Top of Task material

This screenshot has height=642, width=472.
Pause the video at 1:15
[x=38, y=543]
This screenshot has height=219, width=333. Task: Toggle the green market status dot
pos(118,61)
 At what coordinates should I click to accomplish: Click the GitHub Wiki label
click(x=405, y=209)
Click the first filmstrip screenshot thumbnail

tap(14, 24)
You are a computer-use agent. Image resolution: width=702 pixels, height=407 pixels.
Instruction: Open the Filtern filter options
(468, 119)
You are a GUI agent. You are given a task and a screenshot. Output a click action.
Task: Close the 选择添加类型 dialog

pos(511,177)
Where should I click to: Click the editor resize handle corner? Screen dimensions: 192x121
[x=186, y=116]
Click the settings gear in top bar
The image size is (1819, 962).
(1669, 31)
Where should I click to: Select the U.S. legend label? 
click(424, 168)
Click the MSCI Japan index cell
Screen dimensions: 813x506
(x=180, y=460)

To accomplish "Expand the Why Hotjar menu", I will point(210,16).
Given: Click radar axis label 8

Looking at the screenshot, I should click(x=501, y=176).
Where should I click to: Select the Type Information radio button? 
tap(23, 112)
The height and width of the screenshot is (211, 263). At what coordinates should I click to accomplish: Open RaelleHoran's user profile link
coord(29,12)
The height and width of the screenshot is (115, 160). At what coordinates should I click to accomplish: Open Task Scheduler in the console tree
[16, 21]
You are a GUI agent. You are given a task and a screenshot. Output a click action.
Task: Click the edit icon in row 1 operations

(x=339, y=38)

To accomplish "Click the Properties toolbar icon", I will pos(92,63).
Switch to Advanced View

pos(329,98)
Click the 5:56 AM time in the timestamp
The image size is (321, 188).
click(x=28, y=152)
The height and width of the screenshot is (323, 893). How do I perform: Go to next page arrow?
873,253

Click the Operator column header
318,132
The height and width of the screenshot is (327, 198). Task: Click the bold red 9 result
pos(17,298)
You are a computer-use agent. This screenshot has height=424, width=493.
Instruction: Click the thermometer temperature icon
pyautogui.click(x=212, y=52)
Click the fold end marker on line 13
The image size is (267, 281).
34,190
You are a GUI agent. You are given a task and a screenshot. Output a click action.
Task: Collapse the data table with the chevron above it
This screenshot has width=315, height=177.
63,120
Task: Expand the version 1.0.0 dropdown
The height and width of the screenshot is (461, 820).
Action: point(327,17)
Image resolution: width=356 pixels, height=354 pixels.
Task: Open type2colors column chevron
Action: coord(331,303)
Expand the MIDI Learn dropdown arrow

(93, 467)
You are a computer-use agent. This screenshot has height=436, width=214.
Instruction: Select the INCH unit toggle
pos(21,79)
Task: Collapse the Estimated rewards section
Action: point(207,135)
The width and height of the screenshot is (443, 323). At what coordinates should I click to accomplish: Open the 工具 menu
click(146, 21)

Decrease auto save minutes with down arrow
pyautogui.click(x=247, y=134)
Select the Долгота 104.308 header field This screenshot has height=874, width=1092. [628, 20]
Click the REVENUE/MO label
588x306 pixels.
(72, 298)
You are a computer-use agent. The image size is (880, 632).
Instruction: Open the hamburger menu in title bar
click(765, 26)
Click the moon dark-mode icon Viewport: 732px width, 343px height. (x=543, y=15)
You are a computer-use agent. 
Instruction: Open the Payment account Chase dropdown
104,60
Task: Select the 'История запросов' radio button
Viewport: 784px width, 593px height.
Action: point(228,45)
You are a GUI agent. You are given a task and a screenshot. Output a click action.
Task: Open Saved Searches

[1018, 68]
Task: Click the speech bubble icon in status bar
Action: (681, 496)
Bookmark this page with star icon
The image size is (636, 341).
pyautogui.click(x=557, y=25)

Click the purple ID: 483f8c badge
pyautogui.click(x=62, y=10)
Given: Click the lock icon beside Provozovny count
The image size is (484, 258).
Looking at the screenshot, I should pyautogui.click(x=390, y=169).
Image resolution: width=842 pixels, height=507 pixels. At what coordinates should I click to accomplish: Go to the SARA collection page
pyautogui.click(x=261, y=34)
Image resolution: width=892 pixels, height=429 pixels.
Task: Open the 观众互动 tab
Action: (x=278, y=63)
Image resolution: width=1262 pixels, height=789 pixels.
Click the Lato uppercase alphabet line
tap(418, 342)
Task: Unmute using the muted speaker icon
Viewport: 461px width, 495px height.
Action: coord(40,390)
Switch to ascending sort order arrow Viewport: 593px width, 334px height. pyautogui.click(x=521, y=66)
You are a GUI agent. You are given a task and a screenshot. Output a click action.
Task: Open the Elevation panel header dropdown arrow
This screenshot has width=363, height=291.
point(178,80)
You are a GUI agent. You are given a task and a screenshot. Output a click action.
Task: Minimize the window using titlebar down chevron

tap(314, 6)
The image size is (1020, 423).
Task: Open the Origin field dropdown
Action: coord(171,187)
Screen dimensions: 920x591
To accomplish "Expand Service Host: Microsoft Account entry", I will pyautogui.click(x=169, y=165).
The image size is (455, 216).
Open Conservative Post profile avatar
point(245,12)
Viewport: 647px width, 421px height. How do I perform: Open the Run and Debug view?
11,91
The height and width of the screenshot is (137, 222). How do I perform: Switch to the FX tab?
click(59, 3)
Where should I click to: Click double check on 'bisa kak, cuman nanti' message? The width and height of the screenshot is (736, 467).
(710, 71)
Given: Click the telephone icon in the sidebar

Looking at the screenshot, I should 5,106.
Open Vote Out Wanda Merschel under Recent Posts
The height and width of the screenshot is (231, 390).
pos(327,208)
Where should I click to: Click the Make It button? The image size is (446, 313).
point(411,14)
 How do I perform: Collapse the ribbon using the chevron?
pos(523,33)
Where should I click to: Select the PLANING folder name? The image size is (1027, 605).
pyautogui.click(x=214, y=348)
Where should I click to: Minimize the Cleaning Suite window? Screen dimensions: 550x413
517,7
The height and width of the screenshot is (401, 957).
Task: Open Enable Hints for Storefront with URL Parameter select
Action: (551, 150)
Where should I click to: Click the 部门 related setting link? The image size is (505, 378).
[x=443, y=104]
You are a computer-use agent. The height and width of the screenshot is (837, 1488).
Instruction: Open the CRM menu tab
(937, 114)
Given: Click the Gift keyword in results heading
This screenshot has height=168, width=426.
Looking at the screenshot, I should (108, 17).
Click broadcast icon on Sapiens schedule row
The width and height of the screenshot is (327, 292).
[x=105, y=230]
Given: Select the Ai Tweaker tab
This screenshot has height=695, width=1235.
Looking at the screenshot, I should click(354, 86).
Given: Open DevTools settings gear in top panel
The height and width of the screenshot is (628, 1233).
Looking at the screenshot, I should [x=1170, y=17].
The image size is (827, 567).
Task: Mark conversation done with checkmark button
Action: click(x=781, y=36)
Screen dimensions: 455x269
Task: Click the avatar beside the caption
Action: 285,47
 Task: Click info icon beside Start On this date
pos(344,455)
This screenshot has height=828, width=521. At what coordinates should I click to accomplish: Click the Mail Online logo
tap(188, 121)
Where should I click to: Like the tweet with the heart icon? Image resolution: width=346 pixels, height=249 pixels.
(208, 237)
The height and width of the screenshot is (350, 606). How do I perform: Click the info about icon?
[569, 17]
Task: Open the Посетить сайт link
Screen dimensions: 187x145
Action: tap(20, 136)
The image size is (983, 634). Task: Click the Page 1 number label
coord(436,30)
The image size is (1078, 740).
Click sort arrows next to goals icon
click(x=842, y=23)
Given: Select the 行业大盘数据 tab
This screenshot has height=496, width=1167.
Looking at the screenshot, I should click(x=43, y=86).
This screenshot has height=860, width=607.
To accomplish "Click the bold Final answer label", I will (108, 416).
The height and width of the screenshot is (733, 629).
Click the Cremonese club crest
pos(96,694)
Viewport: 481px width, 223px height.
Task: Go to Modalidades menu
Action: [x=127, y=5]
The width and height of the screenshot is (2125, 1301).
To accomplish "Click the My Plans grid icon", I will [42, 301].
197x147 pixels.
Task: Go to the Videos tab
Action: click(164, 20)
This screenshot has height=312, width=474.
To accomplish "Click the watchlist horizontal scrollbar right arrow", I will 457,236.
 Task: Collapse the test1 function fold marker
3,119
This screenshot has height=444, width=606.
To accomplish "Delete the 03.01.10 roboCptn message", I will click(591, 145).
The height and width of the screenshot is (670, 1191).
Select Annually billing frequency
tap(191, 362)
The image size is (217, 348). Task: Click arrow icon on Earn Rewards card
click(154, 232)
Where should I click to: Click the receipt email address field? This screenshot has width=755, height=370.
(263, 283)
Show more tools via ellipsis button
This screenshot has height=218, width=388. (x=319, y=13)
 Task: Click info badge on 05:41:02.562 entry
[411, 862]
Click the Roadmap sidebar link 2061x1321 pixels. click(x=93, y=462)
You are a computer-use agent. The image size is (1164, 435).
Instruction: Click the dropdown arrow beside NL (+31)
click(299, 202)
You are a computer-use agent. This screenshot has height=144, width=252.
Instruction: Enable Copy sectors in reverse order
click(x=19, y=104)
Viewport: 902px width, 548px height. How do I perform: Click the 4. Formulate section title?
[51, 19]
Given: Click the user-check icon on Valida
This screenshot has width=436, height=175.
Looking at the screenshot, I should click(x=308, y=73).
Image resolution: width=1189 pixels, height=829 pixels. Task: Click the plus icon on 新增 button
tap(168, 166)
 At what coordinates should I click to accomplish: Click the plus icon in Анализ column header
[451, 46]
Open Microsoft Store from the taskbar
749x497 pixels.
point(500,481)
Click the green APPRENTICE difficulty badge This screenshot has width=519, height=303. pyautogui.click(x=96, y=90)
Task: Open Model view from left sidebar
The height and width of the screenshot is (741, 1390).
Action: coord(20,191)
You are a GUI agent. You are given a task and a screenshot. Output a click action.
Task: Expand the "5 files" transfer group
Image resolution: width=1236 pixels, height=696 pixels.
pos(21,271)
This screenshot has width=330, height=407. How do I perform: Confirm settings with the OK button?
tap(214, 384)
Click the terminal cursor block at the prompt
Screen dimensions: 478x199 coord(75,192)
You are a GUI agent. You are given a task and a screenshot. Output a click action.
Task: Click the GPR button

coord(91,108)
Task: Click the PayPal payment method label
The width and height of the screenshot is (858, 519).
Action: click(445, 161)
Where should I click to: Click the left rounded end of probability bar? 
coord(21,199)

Bottom of Task material

**Goal of the exercise**
Going through the lines above one by one, tally those with the word "computer" and give only the total.

**Output below**
8